Have you been medically diagnosed with ocd or assume your behavior meets the criteria? There may be other issues underneath the surface that bear exploring.
I won't repeat what others said but I think it's best if you develop a friendship next time to gauge their character before dating. You'll have an opportunity to see where you land on various issues and if you're aligned in the right places without concern for hurt feelings and impropriety. If you are a courtship is possible.
Spend more time on yourself working through your imperfections with the Lord's help. In your current state the likelihood of marital success is slim. There's too much instability and emotional drama which inevitably compels the other to find relief elsewhere. Whether it's the company of friends, hobbies, or serving in church. You'll drive him away with all the chaos.
Become conversant with what's happening around you and the economy. This provides noble topics for prayer and sensitivity for other's suffering and the difficulties a prospective spouse might face. As things tighten it behooves you to learn household economy and management. Knowing how to stretch a dollar and prepare cost saving meals at home will bless him and lessen expenses.
Tune into homesteading channels on YouTube.
Mary's Nest is a good one and very instructive. If you hope to have children cultivate related skills like gardening and sewing. Hard times are ahead and the more you develop self-sufficient proficiency the more attractive you'll become to possible suitors. If homeschooling appeals feel free to explore it. Classical curriculums are popular (as is Charlotte Mason) and strengthen their mind and deduction.

EXTRACTED RECORDS:
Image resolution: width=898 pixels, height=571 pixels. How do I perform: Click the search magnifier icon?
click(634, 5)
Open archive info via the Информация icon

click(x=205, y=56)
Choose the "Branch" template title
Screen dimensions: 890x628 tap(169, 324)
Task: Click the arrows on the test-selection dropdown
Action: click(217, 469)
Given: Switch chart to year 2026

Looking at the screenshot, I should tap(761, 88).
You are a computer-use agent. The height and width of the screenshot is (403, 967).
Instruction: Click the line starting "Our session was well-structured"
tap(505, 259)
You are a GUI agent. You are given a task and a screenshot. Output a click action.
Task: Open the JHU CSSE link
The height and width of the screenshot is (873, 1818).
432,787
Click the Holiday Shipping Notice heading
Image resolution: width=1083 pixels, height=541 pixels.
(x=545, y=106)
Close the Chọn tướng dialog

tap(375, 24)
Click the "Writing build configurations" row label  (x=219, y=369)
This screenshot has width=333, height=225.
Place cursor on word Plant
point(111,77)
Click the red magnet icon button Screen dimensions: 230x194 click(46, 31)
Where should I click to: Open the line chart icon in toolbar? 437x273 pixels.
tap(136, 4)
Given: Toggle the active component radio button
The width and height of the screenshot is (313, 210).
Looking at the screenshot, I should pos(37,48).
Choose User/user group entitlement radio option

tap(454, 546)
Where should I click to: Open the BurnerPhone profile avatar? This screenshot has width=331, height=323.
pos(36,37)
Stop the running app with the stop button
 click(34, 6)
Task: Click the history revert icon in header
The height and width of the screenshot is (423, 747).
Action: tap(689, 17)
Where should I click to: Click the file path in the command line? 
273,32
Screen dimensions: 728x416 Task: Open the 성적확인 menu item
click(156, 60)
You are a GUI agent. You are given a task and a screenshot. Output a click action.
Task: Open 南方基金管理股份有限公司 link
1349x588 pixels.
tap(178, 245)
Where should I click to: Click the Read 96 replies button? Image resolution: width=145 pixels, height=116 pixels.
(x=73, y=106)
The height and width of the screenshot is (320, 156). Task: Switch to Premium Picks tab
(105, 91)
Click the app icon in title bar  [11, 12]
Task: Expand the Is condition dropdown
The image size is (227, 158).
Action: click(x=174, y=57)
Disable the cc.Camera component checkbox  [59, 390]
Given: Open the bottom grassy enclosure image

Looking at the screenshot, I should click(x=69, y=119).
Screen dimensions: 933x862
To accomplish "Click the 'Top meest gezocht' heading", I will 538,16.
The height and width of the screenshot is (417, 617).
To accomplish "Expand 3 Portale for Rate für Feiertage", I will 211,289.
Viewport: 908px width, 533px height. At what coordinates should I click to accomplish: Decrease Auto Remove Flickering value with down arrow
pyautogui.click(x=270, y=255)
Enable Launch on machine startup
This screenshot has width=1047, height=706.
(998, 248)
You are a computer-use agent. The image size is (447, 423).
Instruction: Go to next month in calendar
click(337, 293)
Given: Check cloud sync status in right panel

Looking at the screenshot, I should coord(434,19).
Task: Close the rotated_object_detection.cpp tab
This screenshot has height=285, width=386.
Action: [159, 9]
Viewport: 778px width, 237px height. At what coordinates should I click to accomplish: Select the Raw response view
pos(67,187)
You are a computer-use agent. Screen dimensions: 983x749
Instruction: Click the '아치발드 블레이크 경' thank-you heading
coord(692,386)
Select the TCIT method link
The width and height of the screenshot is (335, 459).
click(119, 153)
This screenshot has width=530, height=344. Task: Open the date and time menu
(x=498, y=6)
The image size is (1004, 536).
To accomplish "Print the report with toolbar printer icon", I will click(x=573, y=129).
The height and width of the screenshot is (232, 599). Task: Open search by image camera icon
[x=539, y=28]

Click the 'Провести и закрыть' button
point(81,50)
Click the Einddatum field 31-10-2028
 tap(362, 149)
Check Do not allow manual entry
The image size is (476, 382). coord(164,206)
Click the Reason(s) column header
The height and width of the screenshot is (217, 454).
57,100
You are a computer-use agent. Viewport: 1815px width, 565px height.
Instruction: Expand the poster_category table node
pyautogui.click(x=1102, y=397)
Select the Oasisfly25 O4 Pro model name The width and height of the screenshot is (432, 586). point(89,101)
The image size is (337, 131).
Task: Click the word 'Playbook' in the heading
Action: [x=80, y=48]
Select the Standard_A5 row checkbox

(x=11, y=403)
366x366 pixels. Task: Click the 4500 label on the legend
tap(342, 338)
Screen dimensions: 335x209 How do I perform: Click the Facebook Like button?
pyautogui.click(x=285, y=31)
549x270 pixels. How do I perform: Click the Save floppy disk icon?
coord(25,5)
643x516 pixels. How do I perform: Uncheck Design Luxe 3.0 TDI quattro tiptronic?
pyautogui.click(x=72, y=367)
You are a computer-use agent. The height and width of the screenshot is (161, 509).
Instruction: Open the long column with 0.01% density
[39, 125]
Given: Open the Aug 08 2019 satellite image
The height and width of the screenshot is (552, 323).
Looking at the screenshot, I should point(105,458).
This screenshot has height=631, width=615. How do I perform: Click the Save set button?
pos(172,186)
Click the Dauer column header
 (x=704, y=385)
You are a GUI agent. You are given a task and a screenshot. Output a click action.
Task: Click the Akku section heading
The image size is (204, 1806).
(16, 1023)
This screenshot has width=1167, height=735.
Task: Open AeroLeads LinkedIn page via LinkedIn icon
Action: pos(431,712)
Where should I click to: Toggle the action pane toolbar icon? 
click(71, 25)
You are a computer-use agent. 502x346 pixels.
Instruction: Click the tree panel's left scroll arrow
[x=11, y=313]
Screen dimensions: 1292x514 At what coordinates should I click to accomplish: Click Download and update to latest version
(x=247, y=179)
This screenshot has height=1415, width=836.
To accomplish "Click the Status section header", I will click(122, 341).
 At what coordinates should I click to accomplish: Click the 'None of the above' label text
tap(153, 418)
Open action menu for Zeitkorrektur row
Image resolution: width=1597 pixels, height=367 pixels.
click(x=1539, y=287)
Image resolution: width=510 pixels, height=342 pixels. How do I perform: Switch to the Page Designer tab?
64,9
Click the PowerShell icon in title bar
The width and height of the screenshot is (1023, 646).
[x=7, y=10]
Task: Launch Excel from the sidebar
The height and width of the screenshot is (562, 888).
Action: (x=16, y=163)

YOUR TASKS:
• 1. Which YouTube homesteading channel does the advice reply name as good and very instructive?
• 2. Please sum up the advice reply in two sentences.
The rows are separate material from the advice reply.

EXERCISE ANSWERS:
• 1. Mary's Nest.

• 2. The reply advises developing a friendship to gauge someone's character before dating, and spending more time working through one's imperfections with the Lord's help, since instability and emotional drama make marital success unlikely. It also urges keeping up with the economy, learning household management and self-sufficient skills like gardening and sewing through homesteading channels such as Mary's Nest, and exploring homeschooling if it appeals.